For a long while, I maintained a very simple URL path for blog posts in the form of "/post/<primary key>". However, after studying the URLs of other blogs and websites in general, I saw that this wasn't very conventional, clear, or optimal for SEO. I figured the title of the post should be incorporated in some way in place of the primary key, and that the "/post/" segment was redundant in the context of a blog. It would be clearer using the publication date instead.
The new URL path structure I settled on was "/<year>/<month>/<slug>". Whilst the year and month could be obtained from the publication date field attributes, I wanted the slug to be created automatically from the title rather than being set by the user. So, I overrode the save method for the model subclass and used the "slugify" Django utility on the post title:
def save(self, *args, **kwargs):
self.slug = slugify(self.title)
super().save(*args, **kwargs)
Almost immediately, the edge case occurred to me where two posts published in the same year and month could have the same title, and thus the same slug, causing a URL collision. Sure, I could have reverted back to a manually-set slug and applied a unique=True validator, but that seemed like taking the easy way out.
Instead, I added a while loop to the save method which would check for existing posts with the same publication year and month and slugified title. In the case of a conflict, the new post would have an incremented counter appended to its slug:
def save(self, *args, **kwargs):
original_slug = slugify(self.title)
unique_slug = original_slug
counter = 1
while Post.objects.filter(
slug=unique_slug,
pub_date__year=self.pub_date.year,
pub_date__month=self.pub_date.month,
).exists():
unique_slug = f"{original_slug}-{counter}"
counter += 1
self.slug = unique_slug
super().save(*args, **kwargs)
This was all well and good until the time came to actually write, save, edit and re-save posts. When re-saving an existing post without modifying the title, the save method would match it against all 3 queryset filters, and it would be assigned a new, incremented slug. If re-saved again, the original slug would be available and assigned, and so on.
Having considered my options, I decided to constrain slug creation to new posts and posts with modified titles. Additionally, slug creation was moved to its own method for separation of concerns:
def get_slug(self, title):
original_slug = slugify(title)
unique_slug = original_slug
counter = 1
while Post.objects.filter(
slug=unique_slug,
pub_date__year=self.pub_date.year,
pub_date__month=self.pub_date.month,
).exists():
unique_slug = f"{original_slug}-{counter}"
counter += 1
return unique_slug
def save(self, *args, **kwargs):
if not self.pk or (
self.pk and Post.objects.get(pk=self.pk).title != self.title
):
self.slug = self.get_slug(self.title)
super().save(*args, **kwargs)
The last, and perhaps most unlikely, edge case to consider was that the title may be non-empty, but cannot be slugified due to not having any alphanumeric characters. For instance, it could be a goofy title only made up of emojis.

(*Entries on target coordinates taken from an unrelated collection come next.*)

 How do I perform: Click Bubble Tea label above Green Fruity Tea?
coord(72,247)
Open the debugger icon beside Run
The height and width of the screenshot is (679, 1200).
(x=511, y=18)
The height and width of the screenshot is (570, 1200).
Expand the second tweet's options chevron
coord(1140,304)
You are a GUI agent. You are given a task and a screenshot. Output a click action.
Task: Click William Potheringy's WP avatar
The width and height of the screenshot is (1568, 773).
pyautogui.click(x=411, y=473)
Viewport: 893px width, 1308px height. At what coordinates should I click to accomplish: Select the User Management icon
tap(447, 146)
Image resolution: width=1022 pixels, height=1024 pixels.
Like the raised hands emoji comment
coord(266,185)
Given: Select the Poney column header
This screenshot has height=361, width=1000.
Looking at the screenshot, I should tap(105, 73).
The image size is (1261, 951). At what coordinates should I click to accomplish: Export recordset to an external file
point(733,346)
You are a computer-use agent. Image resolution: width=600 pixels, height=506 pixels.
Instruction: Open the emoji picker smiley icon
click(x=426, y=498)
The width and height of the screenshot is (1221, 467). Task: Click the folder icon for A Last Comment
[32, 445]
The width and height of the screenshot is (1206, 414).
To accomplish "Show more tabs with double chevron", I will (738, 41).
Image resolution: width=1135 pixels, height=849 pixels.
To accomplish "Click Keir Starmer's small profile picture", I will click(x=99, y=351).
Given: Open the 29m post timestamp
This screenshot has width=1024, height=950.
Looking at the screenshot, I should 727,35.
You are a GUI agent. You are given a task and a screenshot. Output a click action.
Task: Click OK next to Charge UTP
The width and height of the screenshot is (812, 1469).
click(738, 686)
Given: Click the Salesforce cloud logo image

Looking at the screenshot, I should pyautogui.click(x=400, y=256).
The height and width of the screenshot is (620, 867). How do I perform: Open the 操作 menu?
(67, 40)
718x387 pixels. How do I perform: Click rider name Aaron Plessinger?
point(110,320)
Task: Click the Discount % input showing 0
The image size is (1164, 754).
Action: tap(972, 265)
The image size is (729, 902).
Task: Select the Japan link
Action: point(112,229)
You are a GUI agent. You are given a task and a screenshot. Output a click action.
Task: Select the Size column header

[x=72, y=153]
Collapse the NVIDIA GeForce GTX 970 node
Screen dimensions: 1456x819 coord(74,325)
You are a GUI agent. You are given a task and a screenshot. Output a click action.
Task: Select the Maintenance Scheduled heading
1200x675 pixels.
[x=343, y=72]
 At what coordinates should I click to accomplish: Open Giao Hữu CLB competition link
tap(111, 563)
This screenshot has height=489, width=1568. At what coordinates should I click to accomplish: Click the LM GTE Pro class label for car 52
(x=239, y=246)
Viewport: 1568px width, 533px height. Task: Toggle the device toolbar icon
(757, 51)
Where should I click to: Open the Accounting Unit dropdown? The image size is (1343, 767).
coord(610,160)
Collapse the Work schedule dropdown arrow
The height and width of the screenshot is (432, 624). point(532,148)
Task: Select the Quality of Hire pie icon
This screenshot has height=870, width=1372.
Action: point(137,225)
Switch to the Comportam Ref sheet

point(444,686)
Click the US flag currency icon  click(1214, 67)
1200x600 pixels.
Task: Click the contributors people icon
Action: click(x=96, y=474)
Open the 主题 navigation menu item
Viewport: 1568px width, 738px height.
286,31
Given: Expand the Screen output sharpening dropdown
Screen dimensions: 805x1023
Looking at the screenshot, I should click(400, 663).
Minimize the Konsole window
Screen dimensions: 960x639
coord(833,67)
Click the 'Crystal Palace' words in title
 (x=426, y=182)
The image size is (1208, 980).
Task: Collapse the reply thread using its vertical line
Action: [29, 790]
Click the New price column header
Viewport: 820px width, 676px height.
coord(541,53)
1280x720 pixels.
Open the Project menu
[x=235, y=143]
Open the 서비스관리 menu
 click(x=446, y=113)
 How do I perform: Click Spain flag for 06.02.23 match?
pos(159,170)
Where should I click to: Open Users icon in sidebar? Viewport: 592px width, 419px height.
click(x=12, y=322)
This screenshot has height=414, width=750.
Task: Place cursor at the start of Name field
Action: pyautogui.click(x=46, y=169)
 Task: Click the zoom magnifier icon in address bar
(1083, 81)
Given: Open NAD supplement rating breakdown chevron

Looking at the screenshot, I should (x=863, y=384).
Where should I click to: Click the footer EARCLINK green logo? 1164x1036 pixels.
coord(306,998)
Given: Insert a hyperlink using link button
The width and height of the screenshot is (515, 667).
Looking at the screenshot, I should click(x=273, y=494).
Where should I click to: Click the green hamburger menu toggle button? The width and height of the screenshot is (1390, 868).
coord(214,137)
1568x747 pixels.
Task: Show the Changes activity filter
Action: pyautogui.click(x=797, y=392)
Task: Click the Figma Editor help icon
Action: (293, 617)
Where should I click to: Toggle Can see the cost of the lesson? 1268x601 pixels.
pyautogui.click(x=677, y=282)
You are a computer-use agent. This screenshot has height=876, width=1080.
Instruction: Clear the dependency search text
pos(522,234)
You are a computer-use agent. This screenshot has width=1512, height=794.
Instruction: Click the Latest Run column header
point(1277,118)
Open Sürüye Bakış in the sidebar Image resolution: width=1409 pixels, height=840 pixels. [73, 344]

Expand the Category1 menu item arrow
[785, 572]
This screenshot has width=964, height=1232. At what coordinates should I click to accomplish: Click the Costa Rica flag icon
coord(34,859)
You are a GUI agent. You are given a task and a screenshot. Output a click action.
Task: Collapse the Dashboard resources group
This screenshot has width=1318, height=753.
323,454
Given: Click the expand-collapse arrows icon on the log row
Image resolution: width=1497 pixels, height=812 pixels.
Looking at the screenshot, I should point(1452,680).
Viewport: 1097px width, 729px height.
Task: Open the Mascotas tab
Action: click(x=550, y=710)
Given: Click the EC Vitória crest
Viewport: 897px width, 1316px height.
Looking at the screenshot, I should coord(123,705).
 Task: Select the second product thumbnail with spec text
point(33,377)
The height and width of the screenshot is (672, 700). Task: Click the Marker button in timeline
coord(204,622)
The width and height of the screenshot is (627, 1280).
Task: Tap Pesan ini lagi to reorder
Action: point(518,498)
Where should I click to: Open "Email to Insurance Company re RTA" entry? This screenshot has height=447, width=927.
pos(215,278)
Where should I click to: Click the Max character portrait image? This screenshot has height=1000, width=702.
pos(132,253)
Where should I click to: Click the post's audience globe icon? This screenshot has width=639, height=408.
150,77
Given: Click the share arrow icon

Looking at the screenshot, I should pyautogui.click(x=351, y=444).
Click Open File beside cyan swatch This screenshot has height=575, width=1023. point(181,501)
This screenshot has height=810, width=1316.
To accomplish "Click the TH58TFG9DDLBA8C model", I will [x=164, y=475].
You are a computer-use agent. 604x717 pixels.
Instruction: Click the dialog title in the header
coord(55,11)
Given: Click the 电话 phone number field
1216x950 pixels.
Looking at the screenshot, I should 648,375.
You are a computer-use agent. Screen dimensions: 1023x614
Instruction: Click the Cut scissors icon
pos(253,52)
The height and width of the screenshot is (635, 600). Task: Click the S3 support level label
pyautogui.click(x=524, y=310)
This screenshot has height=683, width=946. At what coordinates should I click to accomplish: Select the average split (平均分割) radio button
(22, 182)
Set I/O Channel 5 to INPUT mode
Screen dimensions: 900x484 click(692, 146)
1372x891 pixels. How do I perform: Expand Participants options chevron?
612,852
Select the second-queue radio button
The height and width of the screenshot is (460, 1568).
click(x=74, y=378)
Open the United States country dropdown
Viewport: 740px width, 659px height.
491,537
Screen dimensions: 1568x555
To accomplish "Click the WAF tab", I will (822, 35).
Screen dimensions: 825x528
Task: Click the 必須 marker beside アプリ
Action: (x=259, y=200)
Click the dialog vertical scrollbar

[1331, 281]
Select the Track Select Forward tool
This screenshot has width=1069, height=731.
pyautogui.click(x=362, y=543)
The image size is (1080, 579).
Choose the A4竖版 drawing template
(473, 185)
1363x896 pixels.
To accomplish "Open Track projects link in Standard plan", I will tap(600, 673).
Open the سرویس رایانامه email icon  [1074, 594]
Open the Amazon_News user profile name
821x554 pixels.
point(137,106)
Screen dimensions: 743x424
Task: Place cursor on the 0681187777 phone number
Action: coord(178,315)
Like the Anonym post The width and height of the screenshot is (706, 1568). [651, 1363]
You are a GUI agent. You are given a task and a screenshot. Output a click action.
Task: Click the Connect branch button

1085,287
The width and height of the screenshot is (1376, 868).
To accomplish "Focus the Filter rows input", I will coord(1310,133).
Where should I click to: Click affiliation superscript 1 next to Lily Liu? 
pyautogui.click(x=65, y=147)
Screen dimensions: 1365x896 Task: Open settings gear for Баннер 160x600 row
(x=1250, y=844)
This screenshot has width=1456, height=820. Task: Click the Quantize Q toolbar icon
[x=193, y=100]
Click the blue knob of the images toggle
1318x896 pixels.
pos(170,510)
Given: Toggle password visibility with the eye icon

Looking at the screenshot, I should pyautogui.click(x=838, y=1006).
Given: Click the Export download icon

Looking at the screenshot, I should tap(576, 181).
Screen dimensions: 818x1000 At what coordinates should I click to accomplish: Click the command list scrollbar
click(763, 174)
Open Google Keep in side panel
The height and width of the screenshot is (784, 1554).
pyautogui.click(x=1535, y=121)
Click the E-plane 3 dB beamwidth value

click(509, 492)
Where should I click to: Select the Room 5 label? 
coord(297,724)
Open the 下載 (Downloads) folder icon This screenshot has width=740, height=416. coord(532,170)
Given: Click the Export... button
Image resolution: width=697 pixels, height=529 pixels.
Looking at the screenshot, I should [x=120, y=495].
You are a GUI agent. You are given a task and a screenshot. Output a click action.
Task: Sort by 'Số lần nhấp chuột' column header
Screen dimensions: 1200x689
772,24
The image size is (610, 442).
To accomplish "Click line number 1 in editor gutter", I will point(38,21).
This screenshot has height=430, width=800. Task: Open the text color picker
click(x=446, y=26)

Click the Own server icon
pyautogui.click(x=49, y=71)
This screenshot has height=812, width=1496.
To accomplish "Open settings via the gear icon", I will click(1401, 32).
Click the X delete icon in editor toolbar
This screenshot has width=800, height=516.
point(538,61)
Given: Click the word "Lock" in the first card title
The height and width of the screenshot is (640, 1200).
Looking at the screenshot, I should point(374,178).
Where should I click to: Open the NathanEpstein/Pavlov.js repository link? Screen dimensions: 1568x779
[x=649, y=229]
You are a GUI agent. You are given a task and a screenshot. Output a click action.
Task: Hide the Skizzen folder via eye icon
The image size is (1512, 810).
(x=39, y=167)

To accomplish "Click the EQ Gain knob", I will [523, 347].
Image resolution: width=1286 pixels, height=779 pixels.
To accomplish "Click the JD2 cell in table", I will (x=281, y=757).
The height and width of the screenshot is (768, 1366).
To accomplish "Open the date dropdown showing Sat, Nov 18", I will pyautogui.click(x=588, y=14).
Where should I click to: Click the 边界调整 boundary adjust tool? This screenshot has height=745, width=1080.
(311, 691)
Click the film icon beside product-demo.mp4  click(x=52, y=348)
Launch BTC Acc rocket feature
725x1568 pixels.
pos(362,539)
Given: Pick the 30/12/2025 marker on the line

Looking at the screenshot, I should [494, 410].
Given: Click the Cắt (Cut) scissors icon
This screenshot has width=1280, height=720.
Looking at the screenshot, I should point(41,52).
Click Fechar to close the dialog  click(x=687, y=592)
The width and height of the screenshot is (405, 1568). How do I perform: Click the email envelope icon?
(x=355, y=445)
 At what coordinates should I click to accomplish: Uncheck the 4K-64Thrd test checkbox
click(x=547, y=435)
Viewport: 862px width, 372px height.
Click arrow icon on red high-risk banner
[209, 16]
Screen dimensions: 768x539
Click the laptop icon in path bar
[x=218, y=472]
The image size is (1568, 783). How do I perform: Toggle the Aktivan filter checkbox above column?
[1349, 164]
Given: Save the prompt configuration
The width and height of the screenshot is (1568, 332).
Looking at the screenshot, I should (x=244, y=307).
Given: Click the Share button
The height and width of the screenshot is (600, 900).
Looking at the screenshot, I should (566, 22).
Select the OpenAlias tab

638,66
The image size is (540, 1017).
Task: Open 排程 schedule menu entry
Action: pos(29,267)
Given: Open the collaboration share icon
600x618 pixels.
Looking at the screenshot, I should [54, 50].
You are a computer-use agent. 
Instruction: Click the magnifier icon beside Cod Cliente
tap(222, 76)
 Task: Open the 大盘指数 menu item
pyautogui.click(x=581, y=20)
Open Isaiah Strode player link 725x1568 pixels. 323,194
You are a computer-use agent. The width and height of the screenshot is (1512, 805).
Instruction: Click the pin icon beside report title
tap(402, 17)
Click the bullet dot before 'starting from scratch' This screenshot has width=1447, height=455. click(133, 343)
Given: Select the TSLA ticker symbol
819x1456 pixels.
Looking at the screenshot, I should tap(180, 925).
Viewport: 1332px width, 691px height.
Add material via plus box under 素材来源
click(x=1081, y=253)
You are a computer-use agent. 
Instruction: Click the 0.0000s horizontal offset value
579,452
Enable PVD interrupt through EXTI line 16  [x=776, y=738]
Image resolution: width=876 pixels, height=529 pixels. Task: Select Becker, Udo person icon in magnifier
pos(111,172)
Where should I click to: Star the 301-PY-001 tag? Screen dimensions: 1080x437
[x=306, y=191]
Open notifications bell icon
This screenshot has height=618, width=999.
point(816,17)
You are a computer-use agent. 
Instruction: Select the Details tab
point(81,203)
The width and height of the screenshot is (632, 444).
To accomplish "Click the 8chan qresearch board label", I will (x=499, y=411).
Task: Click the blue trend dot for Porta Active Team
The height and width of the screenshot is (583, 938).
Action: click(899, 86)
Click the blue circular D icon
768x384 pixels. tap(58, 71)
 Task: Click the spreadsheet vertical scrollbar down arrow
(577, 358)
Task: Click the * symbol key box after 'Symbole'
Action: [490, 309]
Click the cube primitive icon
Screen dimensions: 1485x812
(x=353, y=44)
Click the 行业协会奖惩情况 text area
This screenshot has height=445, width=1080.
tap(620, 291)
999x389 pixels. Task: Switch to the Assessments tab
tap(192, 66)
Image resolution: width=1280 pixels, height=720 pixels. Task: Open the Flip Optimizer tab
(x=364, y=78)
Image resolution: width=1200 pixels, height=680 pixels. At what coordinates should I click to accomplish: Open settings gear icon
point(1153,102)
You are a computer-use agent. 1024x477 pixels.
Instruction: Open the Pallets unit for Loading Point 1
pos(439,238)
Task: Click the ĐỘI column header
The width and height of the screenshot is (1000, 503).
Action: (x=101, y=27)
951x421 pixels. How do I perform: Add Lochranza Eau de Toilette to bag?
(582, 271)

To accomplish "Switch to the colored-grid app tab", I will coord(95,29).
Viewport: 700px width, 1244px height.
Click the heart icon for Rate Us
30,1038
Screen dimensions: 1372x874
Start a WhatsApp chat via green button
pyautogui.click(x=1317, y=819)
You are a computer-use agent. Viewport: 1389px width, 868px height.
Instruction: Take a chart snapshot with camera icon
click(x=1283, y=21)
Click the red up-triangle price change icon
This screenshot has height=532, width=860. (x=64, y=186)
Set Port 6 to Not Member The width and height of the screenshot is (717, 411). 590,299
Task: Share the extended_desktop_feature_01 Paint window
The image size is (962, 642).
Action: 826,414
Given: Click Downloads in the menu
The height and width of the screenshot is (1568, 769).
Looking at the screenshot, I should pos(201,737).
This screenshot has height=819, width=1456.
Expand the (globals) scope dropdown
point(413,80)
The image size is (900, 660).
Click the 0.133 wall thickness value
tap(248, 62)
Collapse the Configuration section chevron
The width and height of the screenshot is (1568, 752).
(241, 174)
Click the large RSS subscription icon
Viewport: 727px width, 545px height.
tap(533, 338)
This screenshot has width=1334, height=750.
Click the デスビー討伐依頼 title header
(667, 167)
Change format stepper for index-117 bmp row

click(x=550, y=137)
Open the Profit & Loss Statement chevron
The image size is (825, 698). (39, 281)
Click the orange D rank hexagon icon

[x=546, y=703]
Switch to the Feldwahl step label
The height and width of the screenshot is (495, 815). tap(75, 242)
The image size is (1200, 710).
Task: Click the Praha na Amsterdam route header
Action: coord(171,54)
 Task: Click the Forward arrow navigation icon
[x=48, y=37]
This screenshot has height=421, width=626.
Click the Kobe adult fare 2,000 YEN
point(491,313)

In this case, the post will still need a highly-unique identifier, but also one that can be easily and automatically created, such as UUID (universally unique identifier). This is the final implementation:
def get_slug(self, title):
original_slug = slugify(title)
if not original_slug:
return str(uuid.uuid4())
unique_slug = original_slug
counter = 1
while Post.objects.filter(
slug=unique_slug,
pub_date__year=self.pub_date.year,
pub_date__month=self.pub_date.month,
).exists():
unique_slug = f"{original_slug}-{counter}"
counter += 1
return unique_slug
def save(self, *args, **kwargs):
if not self.pk or (
self.pk and Post.objects.get(pk=self.pk).title != self.title
):
self.slug = self.get_slug(self.title)
super().save(*args, **kwargs)